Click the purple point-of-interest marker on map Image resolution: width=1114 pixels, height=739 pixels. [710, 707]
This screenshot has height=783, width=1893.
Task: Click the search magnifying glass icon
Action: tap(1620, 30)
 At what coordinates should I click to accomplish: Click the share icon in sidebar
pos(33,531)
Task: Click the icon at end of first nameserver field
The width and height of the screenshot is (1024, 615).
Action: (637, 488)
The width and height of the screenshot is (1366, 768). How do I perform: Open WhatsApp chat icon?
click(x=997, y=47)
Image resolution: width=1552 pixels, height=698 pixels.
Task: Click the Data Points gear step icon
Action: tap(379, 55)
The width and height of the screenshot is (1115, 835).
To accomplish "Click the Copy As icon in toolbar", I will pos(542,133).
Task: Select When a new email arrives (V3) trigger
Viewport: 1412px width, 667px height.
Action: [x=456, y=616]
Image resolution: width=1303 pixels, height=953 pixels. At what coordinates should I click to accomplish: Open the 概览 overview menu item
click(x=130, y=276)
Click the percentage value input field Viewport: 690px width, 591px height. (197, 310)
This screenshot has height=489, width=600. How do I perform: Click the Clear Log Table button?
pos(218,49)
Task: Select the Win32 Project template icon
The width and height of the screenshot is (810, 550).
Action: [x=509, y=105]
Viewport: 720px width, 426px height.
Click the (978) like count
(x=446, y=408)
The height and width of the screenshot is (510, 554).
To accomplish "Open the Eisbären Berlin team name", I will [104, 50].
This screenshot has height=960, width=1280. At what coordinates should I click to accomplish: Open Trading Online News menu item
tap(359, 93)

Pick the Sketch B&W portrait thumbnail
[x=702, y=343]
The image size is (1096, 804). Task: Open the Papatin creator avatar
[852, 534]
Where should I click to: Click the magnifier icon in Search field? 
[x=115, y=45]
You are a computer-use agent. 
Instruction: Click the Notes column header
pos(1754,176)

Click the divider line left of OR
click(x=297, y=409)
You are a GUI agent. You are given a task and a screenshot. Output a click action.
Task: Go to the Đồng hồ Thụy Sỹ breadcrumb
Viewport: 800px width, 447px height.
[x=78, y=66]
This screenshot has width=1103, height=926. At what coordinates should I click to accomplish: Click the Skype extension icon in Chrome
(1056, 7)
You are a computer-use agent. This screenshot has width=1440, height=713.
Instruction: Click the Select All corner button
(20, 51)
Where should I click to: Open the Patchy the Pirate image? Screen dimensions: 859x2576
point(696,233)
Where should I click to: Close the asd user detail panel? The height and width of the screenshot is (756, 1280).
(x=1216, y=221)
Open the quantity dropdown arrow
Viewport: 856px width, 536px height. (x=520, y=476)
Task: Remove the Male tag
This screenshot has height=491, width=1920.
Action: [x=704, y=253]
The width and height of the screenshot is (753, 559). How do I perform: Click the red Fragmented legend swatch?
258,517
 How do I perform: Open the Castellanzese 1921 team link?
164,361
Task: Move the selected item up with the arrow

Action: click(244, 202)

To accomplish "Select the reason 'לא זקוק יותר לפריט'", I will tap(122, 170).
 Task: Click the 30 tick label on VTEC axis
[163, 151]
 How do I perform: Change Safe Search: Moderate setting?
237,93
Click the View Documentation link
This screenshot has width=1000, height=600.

----

**Exercise instructions**
Copy out every line of the listing that includes the string "will".

**Solved exercise**
To accomplish "Click the Copy As icon in toolbar", I will pos(542,133).
To accomplish "Open the Eisbären Berlin team name", I will [104, 50].
To accomplish "Select the reason 'לא זקוק יותר לפריט'", I will tap(122, 170).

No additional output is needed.